Premium Beauty News - Est-ce destiné à devenir l’activité principale du groupe ?

Nicolas Dewitte - Notre positionnement est celui de fabricant-retailer de parfums et cosmétiques, mais il est vrai que pour la première fois cette année avec 370 parfumeries, le chiffre d’affaires des boutiques excèdera celui de l’activité « marques ». Au global, le CA avoisinera les 300 millions d’euros pour l’exercice 2019. Nous avons réussi à développer un modèle qui fonctionne en termes de rentabilité. C’est un outil formidable pour nous aider à développer les meilleurs produits, les meilleures marques et répondre au mieux aux attentes des consommateurs.

Premium Beauty News - C’est un pari audacieux dans le contexte actuel de la distribution sélective, qu’est-ce qui vous caractérise pour expliquer cette dynamique ?

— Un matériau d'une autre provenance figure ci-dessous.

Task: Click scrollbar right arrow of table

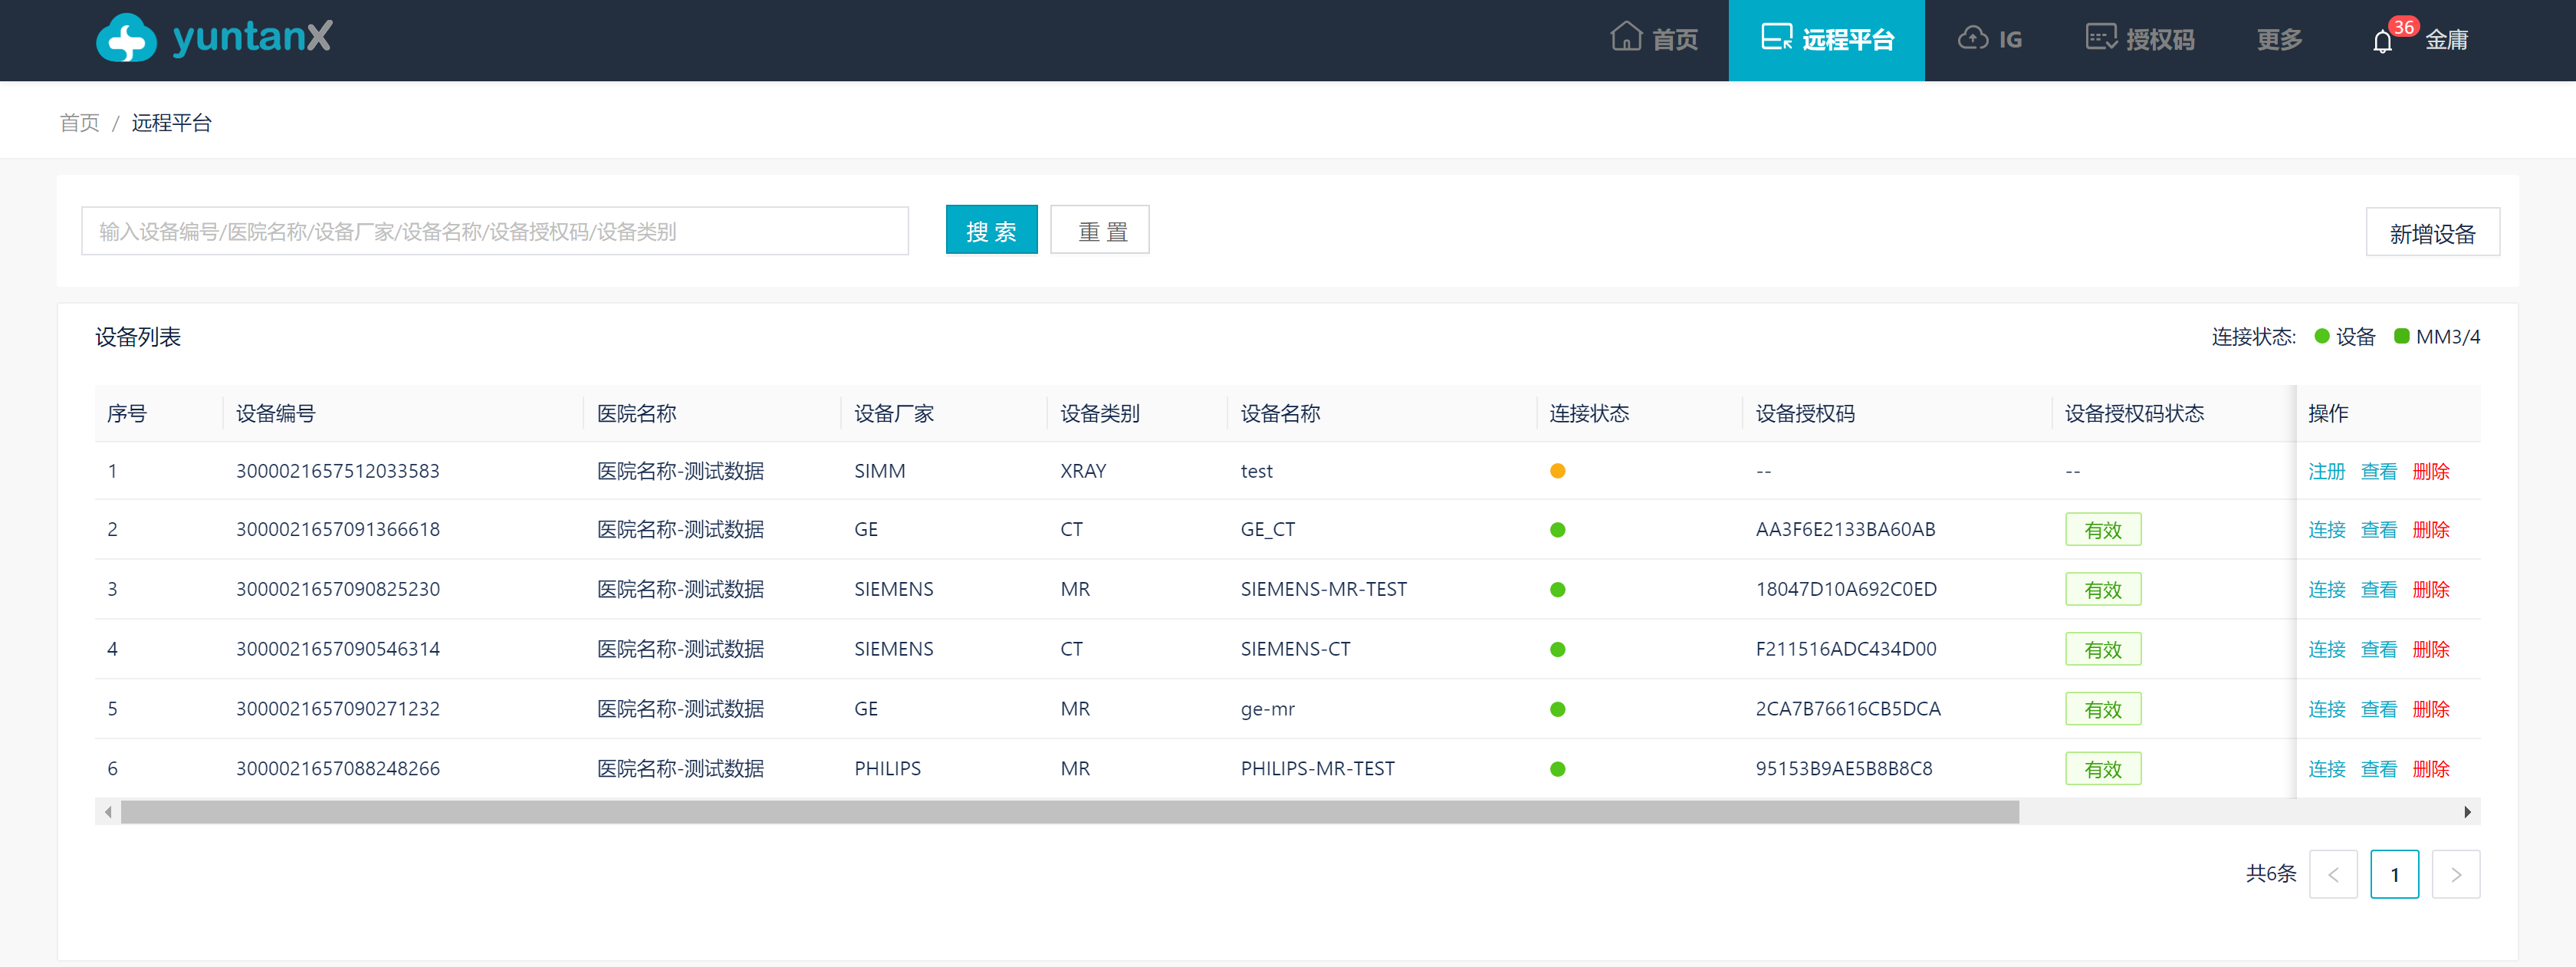Action: 2467,812
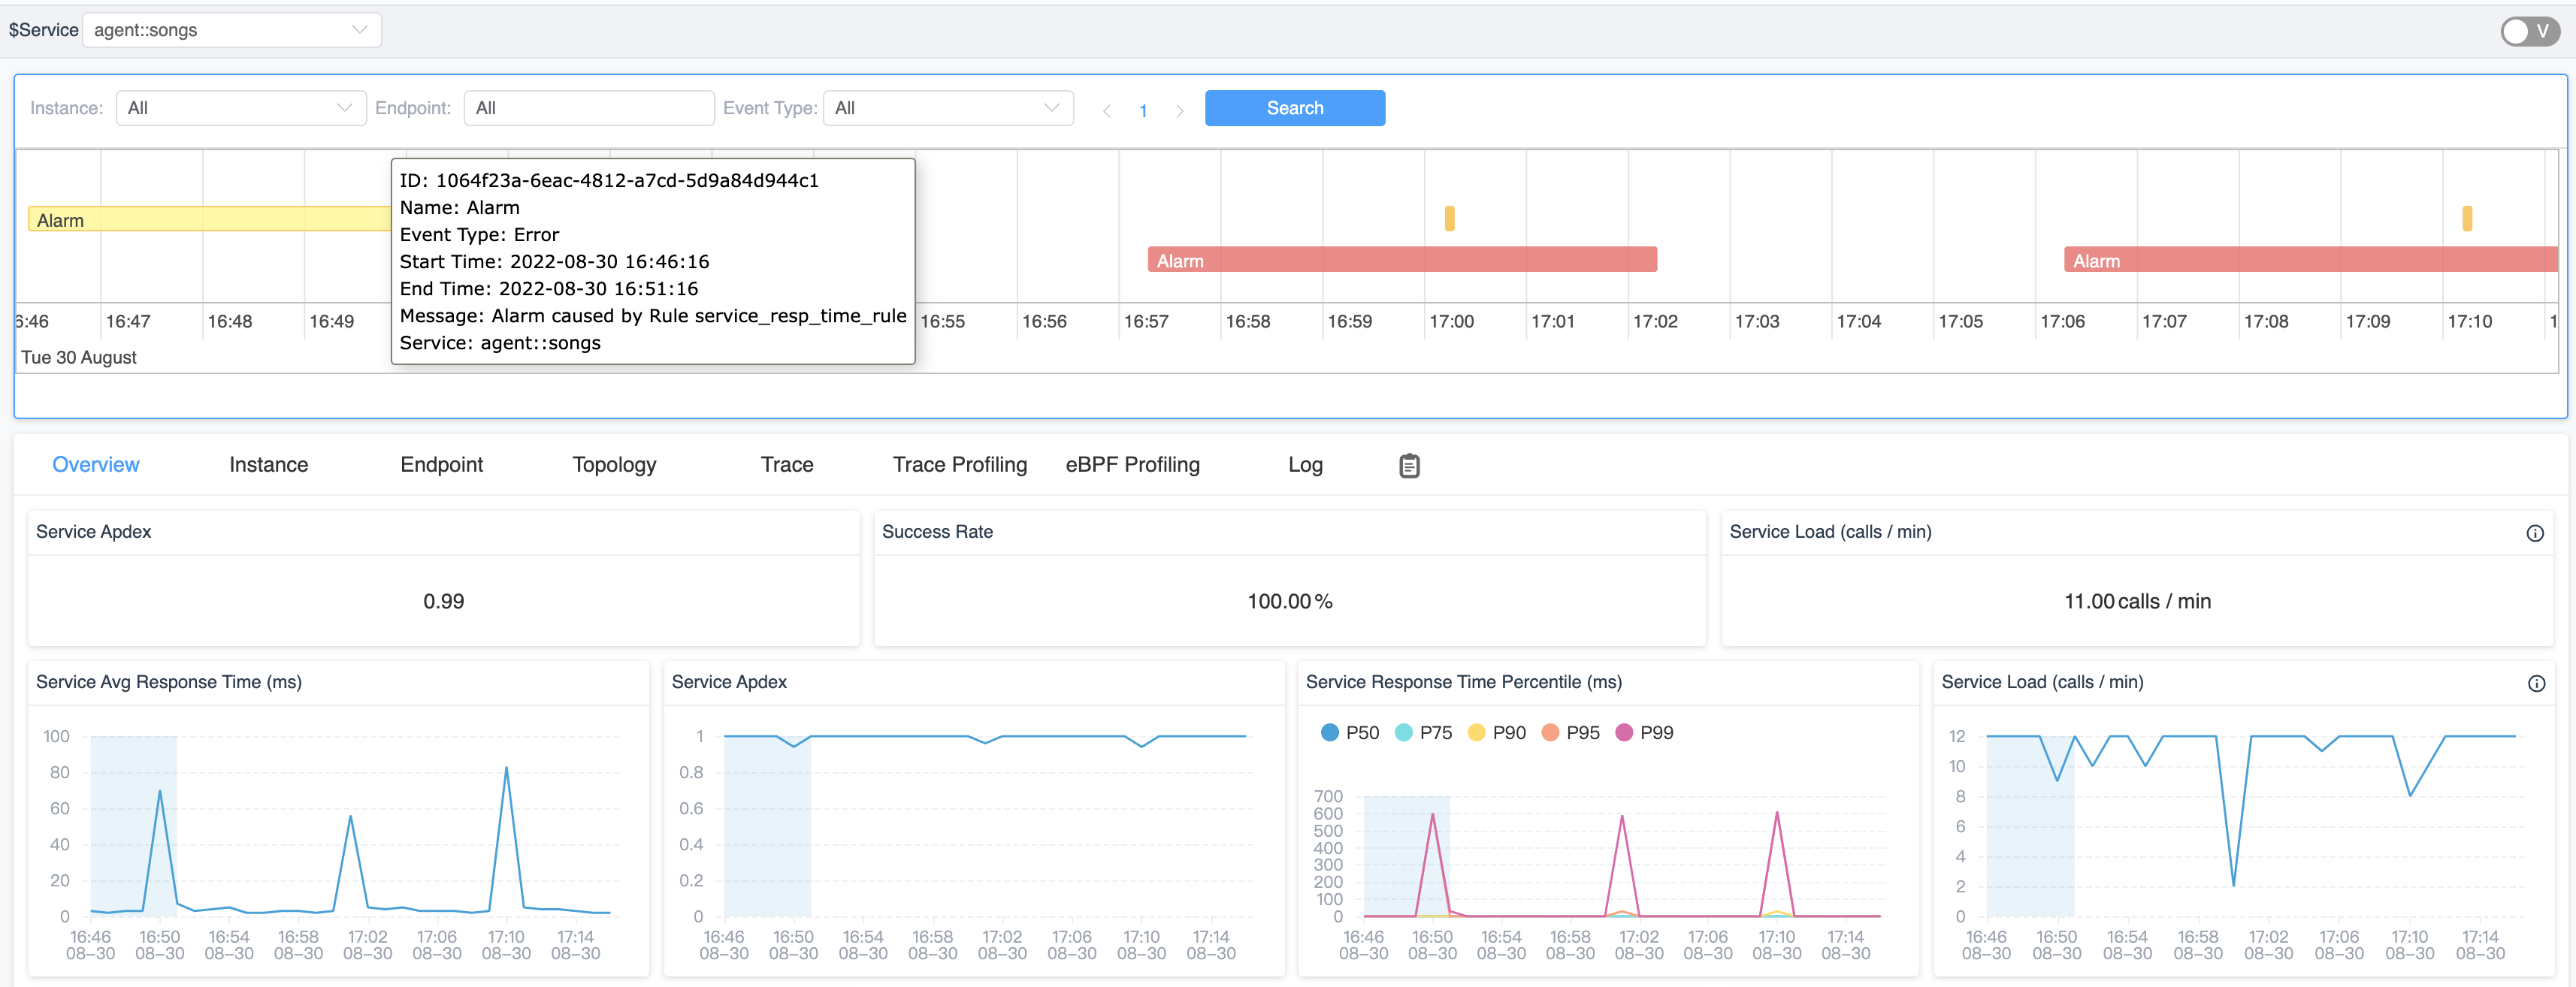2576x987 pixels.
Task: Click page number 1 link
Action: coord(1143,110)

Nicolas Dewitte - Nous mettons en avant une offre la plus large possible avec nos produits bien sûr mais aussi avec les marques des autres groupes. Mais ce qui nous caractérise c’est surtout d’être à la fois industriel et retailer, avec les réflexes correspondants qui vont nourrir les deux facettes. C’est à dire d’un côté, écouter les besoins des clients afin de développer une offre en adéquation. Avec 370 parfumeries, nous écoutons beaucoup et bénéficions d’une remontée d’informations directe extraordinaire sur 5 pays différents, sur les évolutions des tendances et les besoins des consommatrices, que nous pouvons transmettre aux équipes marketing, aux laboratoires. C’est un schéma très épanouissant.

D’un autre côté, le réflexe du fabricant va porter sur une expertise forte des équipes de vente dans les parfumeries, avec des personnes qui comprennent vraiment ce qu’est un concept olfactif par exemple, des professionnels de la beauté et du bien-être diplômés. Nous essayons de transmettre le savoir-faire industriel de nos laboratoires R&D jusque dans les boutiques pour que nos clientes ressentent une écoute particulière au sein d’une parfumerie April. Il y a une spécificité en France que l’on ne réalise pas forcément, c’est que nous avons des conseillères très expertes. Nous avons tout intérêt à développer cette exigence française, cela nous rend plus forts et plus exigeants sur les autres pays.

Le développement de partenariats avec des marques prestigieuses est un fort axe de développement du groupe (Hermès en Israël par exemple). Nous restons attentifs à d’autres propositions, en Europe notamment, pour agrandir le réseau.

Premium Beauty News - C’est votre conception de la vente en magasin en France ?

Nicolas Dewitte - Nous pensons qu’il doit y avoir un lien très fort entre les industriels et le retail. Notre développement passera par des partenariats intelligents avec de vrais experts des cosmétiques des marques pour avoir à la fois une offre large et complète et cibler aussi sur certains axes. Pour exemple, le dernier parfum Carven, Dans ma Bulle, est entré au bout de quelques mois dans le top 5 des parfumeries April dans plusieurs pays, et ce, à côté de poids lourds comme La Vie est belle ou J’Adore. Ce qui prouve qu’en présentant une marque avec un travail très qualitatif, même si c’est une marque alternative, on arrive à faire des choses formidables avec une clientèle qui prend beaucoup de plaisir à découvrir une parfumerie différente. Il est clair qu’en proposant une offre plus large on arrive à toucher une autre clientèle. L’essentiel étant de rester extrêmement attentif aux attentes des clients.

Premium Beauty News - Comment voyez-vous les choses évoluer ?

Nicolas Dewitte - Le retail et le e-commerce vont fusionner. On nous prédisait la mort du retail à l’arrivée du e-commerce or même si c’est une évolution forte nous ne sommes pas sur un phénomène de remplacement. La vraie tendance va être la fusion des deux. Les fonctions du e-commerce comme le re-targeting par exemple sont de mieux en mieux utilisées dans le commerce physique, et la remontée d’informations, viendra aussi des points de vente. Chacun pensait que les data allaient venir du web grâce à un trafic important mais il y a déjà à l’intérieur des boutiques énormément d’informations précieuses sur les besoins et comportements des consommatrices, cela viendra nourrir un ensemble. Les retailers comme April qui réussiront cette mutation au service de leur clients ont une carte à jouer.

Nous souhaitons accélérer sur l’e-commerce et venons d’ailleurs de relancer le site www.april-beauty.com il y a un mois sur la France.